In JGCRI/fldgen: Generate Temperature Fields with Spatial and Temporal Correlation

knitr::opts_chunk$set(
  collapse = TRUE,
  fig.width=8,
  cache=FALSE,
  comment = "#>"
)
library('fldgen')
library('dplyr')
library('ggplot2')
library('reshape2')

The fldgen package allows you to ingest temperature output from an earth system model (ESM) and generate randomized temperature fields that have the same space and time correlation properties as the original ESM data. This tutorial focuses on how to use the functions in the package to generate and analyze temperature fields. The details of how the method works are covered in a companion paper.
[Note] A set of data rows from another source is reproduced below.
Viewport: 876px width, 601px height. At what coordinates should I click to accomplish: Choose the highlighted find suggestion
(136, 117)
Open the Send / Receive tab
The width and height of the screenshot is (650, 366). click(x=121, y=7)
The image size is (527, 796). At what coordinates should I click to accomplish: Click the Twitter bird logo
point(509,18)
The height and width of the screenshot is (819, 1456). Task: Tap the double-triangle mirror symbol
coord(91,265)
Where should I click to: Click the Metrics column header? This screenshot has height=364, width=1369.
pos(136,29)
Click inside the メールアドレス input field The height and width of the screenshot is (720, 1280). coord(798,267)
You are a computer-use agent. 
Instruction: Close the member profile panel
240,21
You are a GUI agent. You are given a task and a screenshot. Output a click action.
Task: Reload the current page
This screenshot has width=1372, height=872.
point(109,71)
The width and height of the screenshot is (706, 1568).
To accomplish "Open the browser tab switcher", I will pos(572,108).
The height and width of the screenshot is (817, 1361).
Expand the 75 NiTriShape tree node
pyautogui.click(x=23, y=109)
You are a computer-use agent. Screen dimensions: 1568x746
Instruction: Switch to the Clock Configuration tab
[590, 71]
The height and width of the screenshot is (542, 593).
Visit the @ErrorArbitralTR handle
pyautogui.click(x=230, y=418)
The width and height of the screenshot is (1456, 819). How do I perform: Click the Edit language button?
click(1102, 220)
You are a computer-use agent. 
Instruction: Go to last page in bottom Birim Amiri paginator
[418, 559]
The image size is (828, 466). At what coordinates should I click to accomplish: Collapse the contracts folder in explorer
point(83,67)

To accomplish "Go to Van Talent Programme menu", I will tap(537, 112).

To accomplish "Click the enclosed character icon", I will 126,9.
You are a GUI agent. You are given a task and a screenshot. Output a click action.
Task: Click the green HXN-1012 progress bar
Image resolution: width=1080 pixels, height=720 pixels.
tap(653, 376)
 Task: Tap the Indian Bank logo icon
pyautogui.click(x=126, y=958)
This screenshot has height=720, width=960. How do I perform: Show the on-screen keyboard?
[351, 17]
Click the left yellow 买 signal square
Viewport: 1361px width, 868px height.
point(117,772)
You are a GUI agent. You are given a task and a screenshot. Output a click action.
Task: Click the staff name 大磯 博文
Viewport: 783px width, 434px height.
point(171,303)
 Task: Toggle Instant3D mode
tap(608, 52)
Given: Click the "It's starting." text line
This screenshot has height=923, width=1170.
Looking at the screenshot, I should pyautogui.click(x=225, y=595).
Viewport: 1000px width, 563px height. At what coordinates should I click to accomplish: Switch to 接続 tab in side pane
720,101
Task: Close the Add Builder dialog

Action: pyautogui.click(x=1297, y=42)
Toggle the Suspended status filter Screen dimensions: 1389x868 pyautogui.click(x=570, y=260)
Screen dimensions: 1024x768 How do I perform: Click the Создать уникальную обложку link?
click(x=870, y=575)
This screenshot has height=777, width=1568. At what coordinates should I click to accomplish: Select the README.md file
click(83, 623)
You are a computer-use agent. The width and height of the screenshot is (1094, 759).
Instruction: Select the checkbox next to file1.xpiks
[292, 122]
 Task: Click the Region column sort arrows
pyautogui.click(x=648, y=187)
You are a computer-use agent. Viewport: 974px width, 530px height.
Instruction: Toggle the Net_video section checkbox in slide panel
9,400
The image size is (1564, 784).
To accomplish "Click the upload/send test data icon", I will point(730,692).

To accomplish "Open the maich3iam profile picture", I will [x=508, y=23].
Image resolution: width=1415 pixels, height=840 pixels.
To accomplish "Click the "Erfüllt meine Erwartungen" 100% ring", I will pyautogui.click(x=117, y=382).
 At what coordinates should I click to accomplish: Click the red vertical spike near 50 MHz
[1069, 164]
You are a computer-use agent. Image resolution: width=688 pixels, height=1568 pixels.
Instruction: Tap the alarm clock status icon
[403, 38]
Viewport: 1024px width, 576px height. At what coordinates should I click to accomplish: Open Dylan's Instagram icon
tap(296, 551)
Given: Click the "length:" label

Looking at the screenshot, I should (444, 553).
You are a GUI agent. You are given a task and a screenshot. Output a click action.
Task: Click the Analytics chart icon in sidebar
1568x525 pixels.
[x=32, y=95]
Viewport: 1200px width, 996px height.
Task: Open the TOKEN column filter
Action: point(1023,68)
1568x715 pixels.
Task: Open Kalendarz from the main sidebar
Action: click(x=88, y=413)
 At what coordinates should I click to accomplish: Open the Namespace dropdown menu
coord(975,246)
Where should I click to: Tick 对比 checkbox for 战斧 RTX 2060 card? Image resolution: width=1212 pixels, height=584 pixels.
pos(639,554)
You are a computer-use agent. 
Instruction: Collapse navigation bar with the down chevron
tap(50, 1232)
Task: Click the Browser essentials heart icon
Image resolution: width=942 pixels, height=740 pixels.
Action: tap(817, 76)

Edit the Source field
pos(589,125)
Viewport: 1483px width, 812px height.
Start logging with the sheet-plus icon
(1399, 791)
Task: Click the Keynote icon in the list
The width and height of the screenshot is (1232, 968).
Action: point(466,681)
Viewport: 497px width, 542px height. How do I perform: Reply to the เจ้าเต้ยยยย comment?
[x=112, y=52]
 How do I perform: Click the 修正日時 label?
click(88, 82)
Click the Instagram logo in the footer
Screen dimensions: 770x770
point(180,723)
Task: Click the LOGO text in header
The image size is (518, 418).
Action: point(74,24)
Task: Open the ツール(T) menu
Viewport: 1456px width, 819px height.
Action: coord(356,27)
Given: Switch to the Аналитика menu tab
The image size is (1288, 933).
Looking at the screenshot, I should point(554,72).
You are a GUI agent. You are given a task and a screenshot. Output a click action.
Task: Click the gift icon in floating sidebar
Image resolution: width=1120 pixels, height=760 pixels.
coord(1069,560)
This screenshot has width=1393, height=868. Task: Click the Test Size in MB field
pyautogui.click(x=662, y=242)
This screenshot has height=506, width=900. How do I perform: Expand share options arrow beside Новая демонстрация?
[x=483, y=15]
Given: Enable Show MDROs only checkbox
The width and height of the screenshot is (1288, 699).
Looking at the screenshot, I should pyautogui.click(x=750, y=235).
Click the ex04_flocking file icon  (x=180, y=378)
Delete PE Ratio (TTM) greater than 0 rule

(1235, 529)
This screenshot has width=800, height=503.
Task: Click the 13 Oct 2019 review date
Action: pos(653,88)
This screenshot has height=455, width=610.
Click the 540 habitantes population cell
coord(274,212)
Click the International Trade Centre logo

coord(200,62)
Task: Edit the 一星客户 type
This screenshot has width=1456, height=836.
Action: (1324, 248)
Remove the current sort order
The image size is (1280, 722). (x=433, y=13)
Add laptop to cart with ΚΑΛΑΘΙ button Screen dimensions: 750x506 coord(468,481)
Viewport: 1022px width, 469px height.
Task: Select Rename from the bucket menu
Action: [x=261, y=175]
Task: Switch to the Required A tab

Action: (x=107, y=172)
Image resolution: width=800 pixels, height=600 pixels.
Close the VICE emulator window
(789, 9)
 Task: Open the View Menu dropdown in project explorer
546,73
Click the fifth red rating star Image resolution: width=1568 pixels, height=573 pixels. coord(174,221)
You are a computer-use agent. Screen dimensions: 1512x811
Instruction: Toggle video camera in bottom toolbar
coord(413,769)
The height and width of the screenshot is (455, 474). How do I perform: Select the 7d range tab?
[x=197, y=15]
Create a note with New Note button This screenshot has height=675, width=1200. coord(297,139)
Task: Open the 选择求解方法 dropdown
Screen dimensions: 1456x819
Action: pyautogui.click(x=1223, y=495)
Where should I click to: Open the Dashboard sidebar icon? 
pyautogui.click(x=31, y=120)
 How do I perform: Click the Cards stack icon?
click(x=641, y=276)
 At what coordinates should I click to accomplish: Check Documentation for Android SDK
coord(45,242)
All of the functions used here are documented in R's help system. Since our purpose here is to outline what functions have to be called, and in what sequence, to perform the analysis, we haven't repeated material from the help files. If you're confused about how a function is supposed to work, consult the help files. For example, help(read.temperatures) will print the docs for the function that reads the netCDF temperature fields.

Using the field generator

Setup

## parameters for the code below.
ngen <- 4             # number of fields to generate
exfld <- 20           # example field to plot from the time series
set.seed(8675309)     # Set RNG seed so results will be reproducible

All of the data needed for this tutorial is installed with the package.

library('fldgen')
datadir <- system.file('extdata', package='fldgen')

One-step emulator training

You can do the read and analyze steps below in a single command by running:

infile <- file.path(datadir, 'tann1.nc')
emulator <- train(infile)

If you want to use multiple ESM runs for the training, you can either pass train a list of filenames, or you can give it the name of a directory, in which case it will use all of the netCDF files it finds there.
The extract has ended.